Antero Resources Corp. announced its first quarter 2023 results.

Highlights

Antero Resources Corp. announced its first quarter 2023 financial and operating results. The relevant consolidated financial statements are included in Antero Resources' Quarterly Report on Form 10-Q for the quarter ended March 31, 2023.
  • Net production averaged 3.3 Bcfe/d, an increase of 3% year over year
    • Liquids production averaged 187 MBbl/d, an increase of 17% from the year ago period
    • Natural gas production averaged 2.2 Bcf/d, or a decline of 3% from the year ago period
  • Realized a pre-hedge natural gas equivalent price of $4.13 per Mcfe, a $0.71 per Mcfe premium to NYMEX pricing
    • Realized C3+ NGL price of $42.95 per barrel, an 8% increase from the prior quarter
    • Realized pre-hedge natural gas price of $3.45 per Mcf, a $0.03 per Mcf premium to NYMEX pricing
  • Liquids product revenue contributed 45% of total product revenue
  • Net income was $213 million, Adjusted Net Income was $156 million (Non-GAAP)
  • Adjusted EBITDAX was $414 million (Non-GAAP); net cash provided by operating activities was $344 million
  • Free Cash Flow was $174 million (Non-GAAP)
  • Purchased $87 million of shares
  • Averaged 11 completion stages per day per completion crew during the first quarter, an increase of 36% compared to the 2022 average
  • Achieved new world record of 12,340 lateral feet drilled in 24 hours during the quarter
  • Added the equivalent of more than 50 incremental drilling locations in the core liquids Marcellus area through organic leasing
  • Net Debt to trailing last twelve month Adjusted EBITDAX was 0.5x (Non-GAAP)

Paul Rady, Chairman, CEO and President of Antero Resources commented: "Our first quarter results highlight the outstanding execution by our employees and the strength of our asset base. Antero's consistent and repeatable operating performance reflects the high quality acreage position that we have built over the past decade. Our development program remains focused on our liquids-rich acreage, which provided an attractive pricing uplift in the quarter through the strength in NGL prices. During the quarter our operations team achieved a number of new company and industry drilling and completion records, including completion stages per day and a world record of lateral feet drilled in a 24-hour period. In addition, we are beginning to see service costs rollover and a decline in costs for raw materials such as tubulars, fuel and sand. This rollover in costs combined with our efficiency gains point to lower overall maintenance capital requirements in 2024."

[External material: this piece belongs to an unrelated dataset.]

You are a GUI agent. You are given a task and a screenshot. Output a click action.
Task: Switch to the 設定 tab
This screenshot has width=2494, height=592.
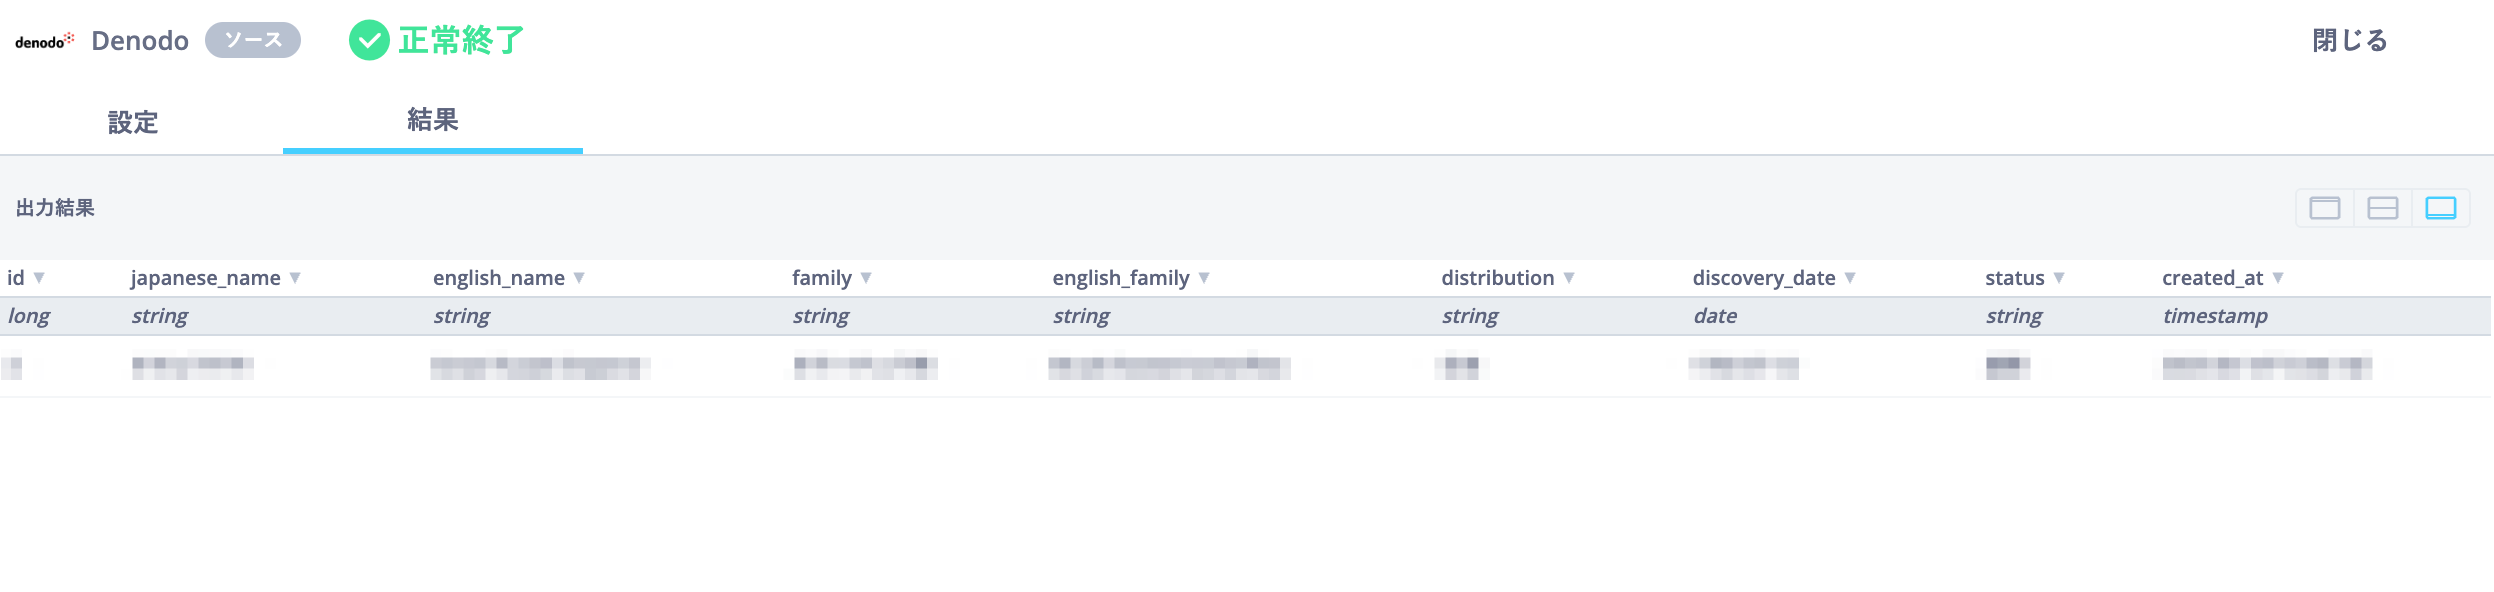133,122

Mr. Rady continued, "Antero is a uniquely positioned natural gas producer due to our ability to access the growing demand in the LNG Corridor through our firm transportation portfolio. Our balance sheet is strong at just 0.5x leverage. We have a diverse product mix as a top NGL producer in the U.S with more than twenty years of core drilling inventory. These attributes help us reduce volatility in our financial results and provided protection against the pullback in natural gas prices during the quarter."

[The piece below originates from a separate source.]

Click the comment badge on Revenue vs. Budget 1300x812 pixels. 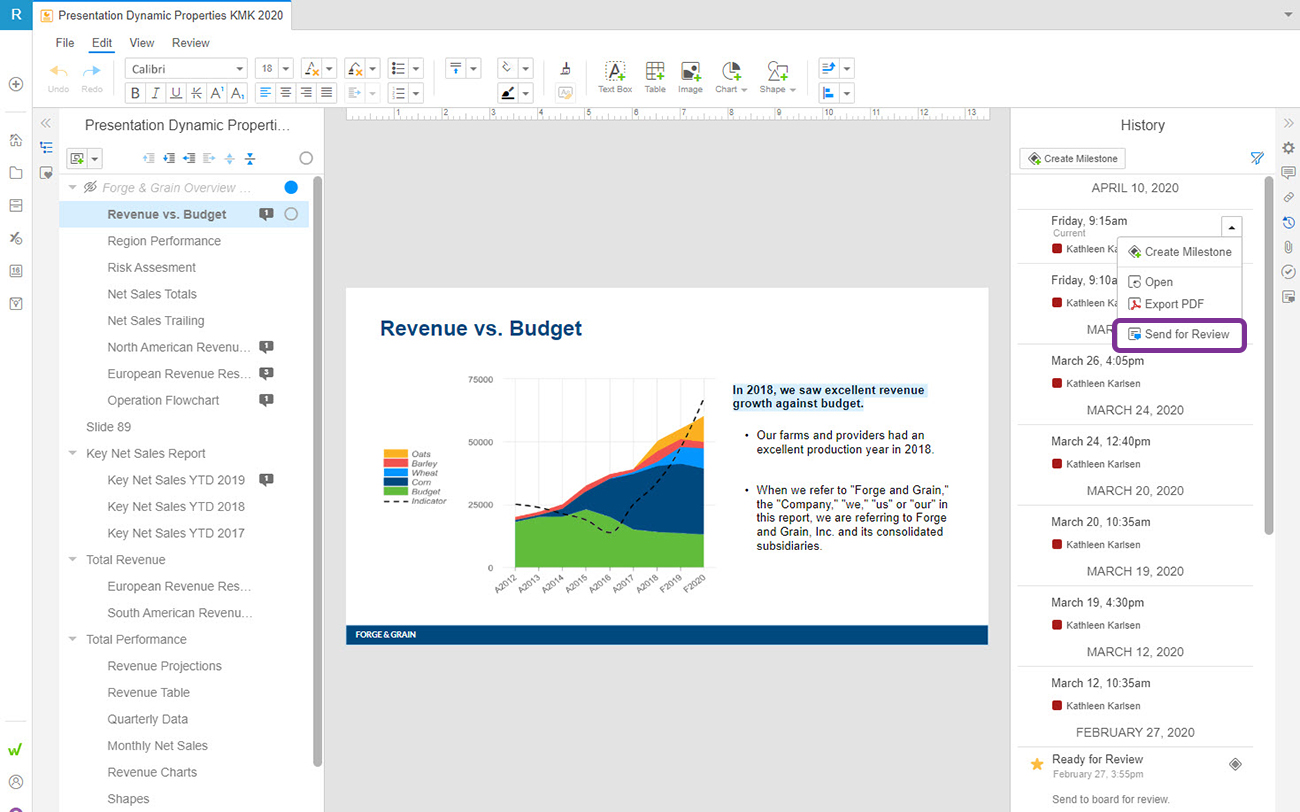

Michael Kennedy, CFO of Antero Resources said: "Driven by our steadfast commitment to debt reduction in recent years, we entered 2023 in the strongest financial position in company history. During the first quarter we returned 50% of our Free Cash Flow through our share repurchase program. Since the beginning of our share repurchase program in the first quarter of 2022, we have now purchased approximately $1 billion of shares, or 10% of shares outstanding. In addition, we used the pullback in natural gas prices to opportunistically execute an early termination of our 2024 natural gas hedges, which gives us greater exposure to higher strip prices in 2024. We also completed an early buyout of a firm transportation commitment that was unutilized, reducing our cost structure. Looking ahead, we are well positioned with nearly half our projected revenue in 2023 being generated from liquids sales while maintaining significant exposure to U.S. LNG growth."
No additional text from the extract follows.